--- Exercise description ---
Can you copy every line of the records below word for word, leaving the pictures out of your answer?

--- Given data ---
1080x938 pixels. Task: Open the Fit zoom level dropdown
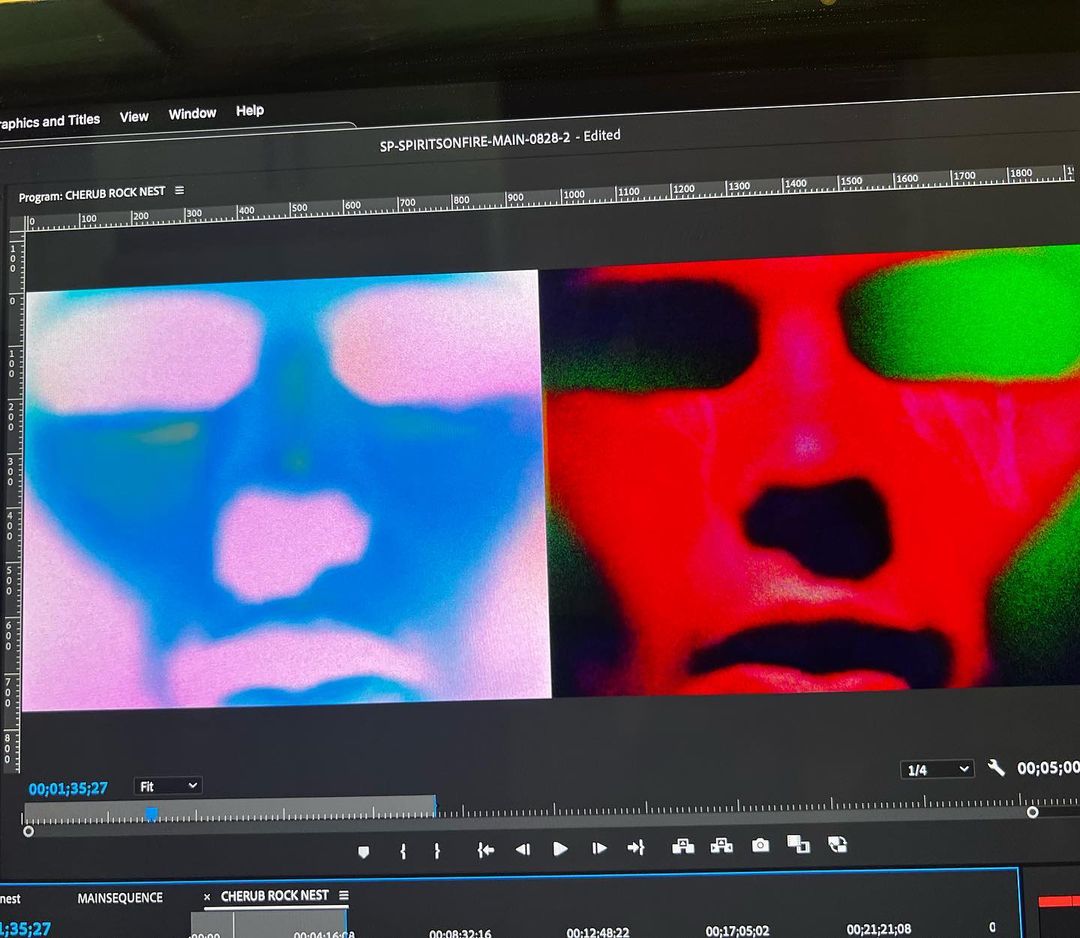(168, 786)
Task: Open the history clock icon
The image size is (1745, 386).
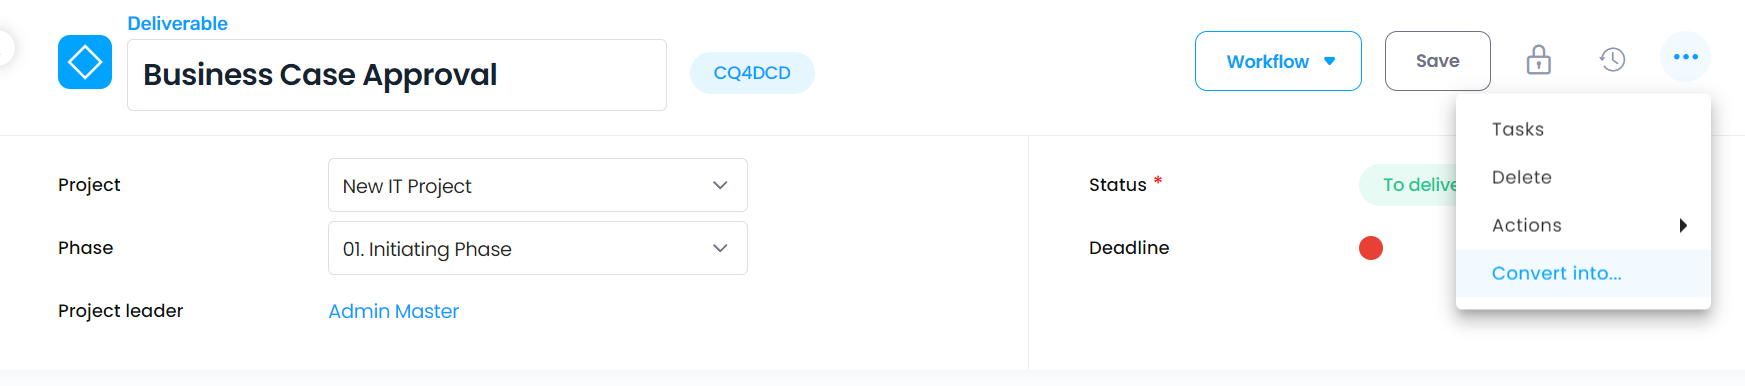Action: coord(1612,60)
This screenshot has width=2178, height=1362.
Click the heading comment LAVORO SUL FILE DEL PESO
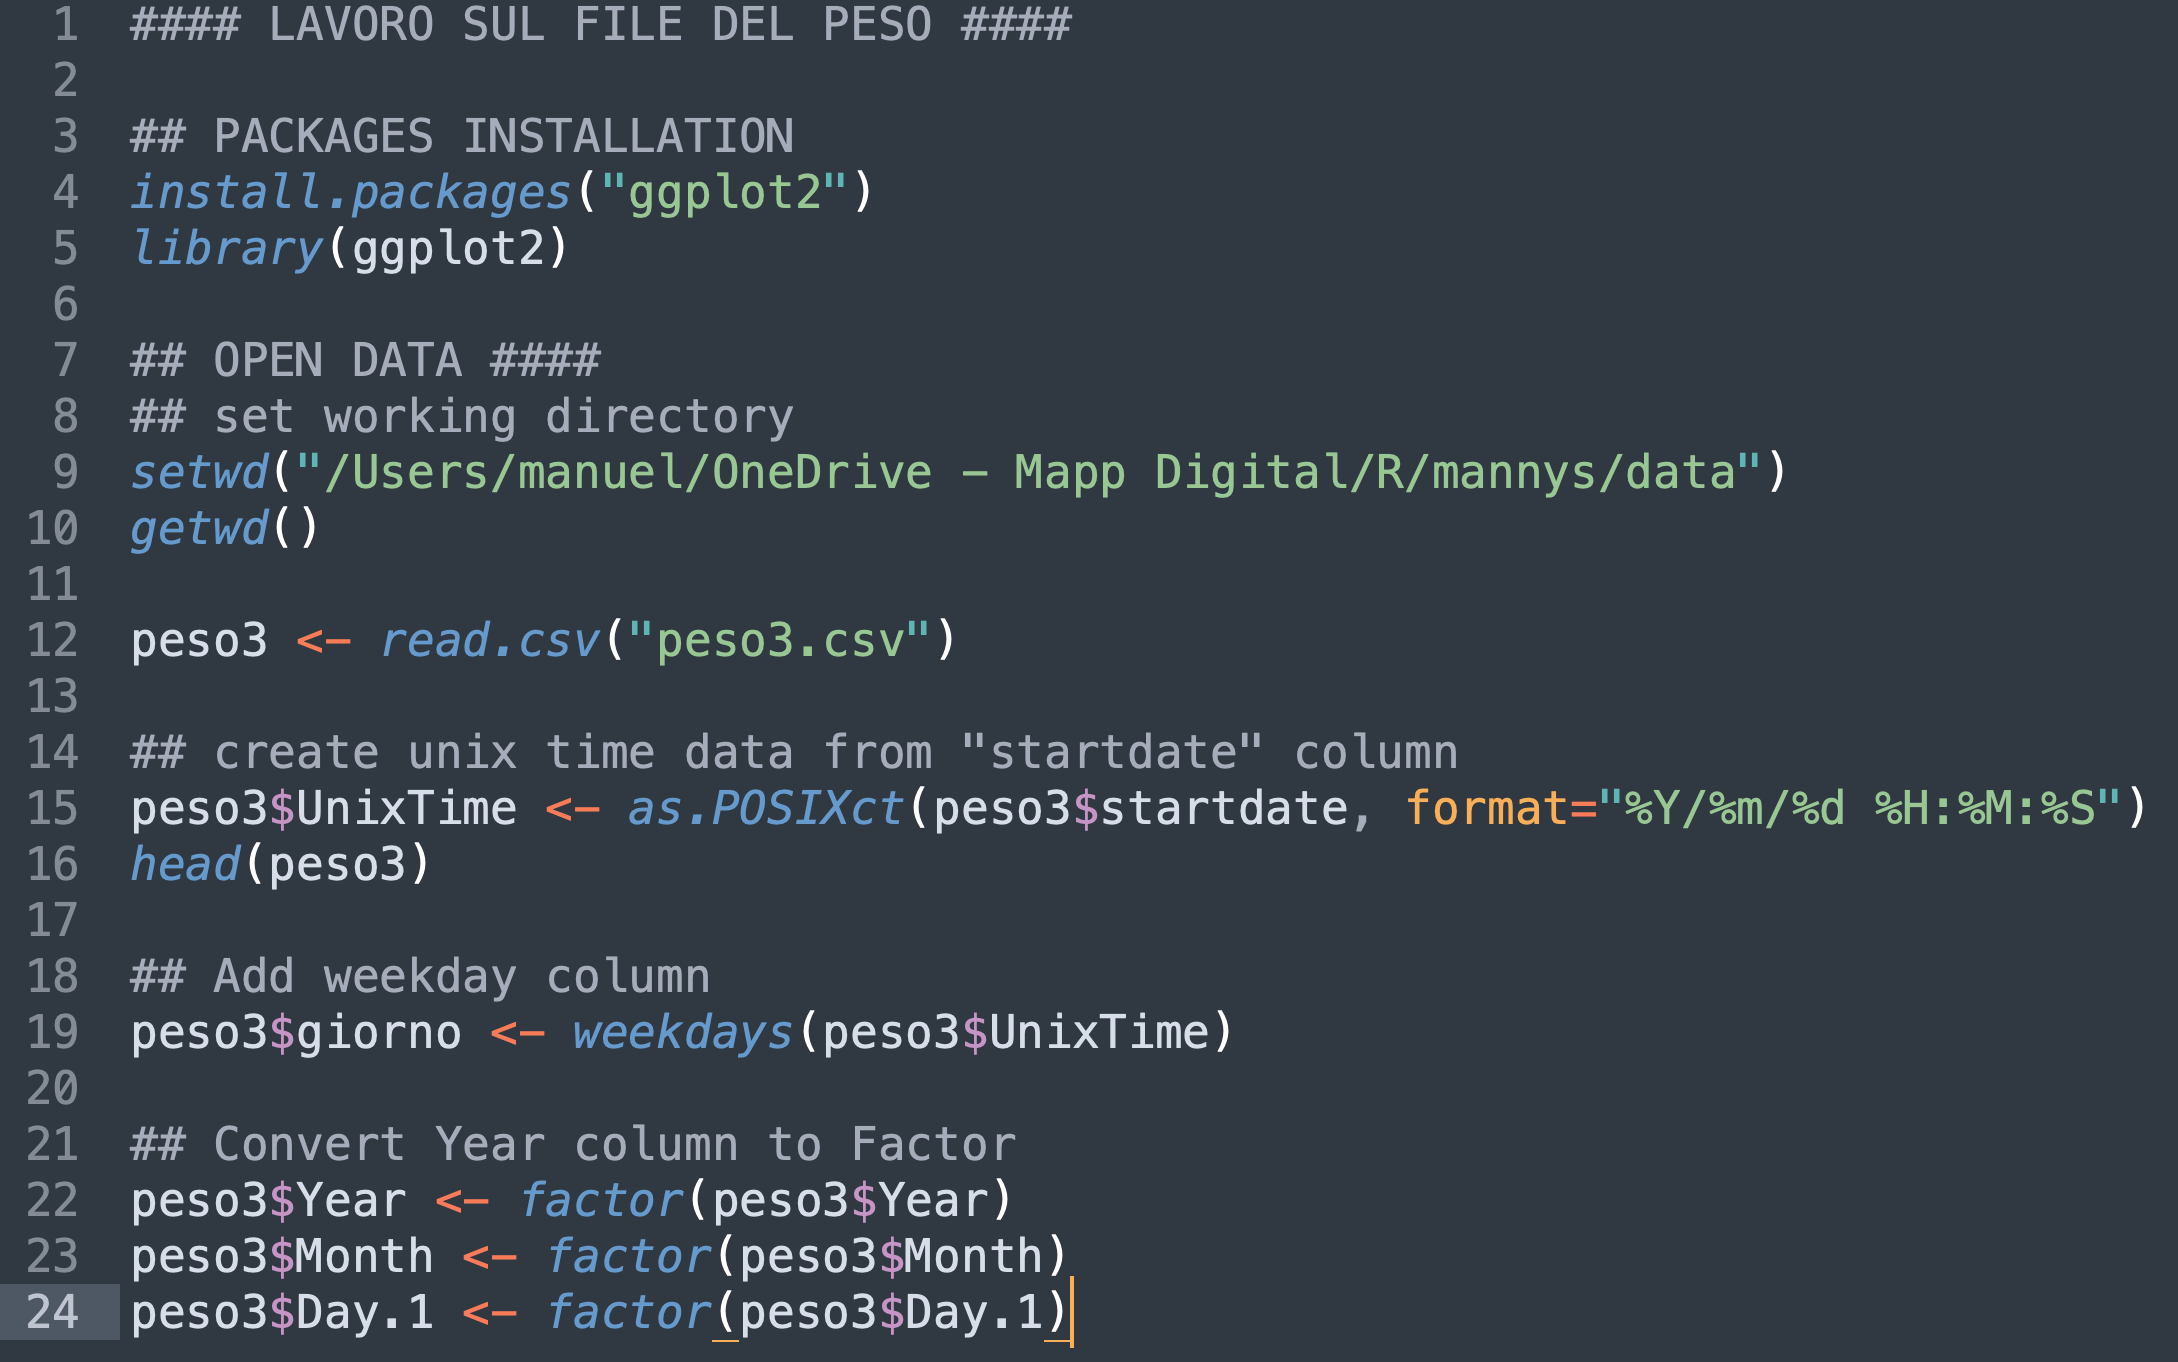pos(600,24)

--- Finished answer ---
1080x938 pixels. Task: Open the Fit zoom level dropdown
(168, 786)
Task: Open the history clock icon
The image size is (1745, 386).
Action: coord(1612,60)
This screenshot has width=2178, height=1362.
Click the heading comment LAVORO SUL FILE DEL PESO
pos(600,24)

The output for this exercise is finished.